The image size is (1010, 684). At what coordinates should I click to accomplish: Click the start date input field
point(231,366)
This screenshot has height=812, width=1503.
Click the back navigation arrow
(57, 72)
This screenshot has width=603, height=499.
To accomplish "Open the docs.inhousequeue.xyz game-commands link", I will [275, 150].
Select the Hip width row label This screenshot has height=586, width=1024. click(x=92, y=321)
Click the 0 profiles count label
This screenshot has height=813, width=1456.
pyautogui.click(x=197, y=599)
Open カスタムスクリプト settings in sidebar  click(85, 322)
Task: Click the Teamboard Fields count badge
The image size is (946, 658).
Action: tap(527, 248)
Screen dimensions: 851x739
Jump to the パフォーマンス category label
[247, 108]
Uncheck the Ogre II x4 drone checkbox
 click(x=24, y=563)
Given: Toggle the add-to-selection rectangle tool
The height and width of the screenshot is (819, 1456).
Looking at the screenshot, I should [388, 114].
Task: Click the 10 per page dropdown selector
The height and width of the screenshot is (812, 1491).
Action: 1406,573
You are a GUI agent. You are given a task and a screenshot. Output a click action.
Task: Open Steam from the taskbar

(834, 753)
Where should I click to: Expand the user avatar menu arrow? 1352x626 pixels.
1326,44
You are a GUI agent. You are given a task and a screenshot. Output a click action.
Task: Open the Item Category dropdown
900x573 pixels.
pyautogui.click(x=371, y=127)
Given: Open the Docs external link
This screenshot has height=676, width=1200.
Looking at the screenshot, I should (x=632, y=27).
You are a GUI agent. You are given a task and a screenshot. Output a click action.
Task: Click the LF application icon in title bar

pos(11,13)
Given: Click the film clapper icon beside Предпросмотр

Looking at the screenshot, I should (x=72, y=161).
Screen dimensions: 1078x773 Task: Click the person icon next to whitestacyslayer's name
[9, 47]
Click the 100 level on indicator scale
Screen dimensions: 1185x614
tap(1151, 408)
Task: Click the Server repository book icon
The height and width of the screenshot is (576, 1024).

----

THE TASK:
Pull out every line of the data above that contains the word "count", and copy each one. Case matters.

OUTPUT FOR THIS EXERCISE:
Click the 0 profiles count label
Task: Click the Teamboard Fields count badge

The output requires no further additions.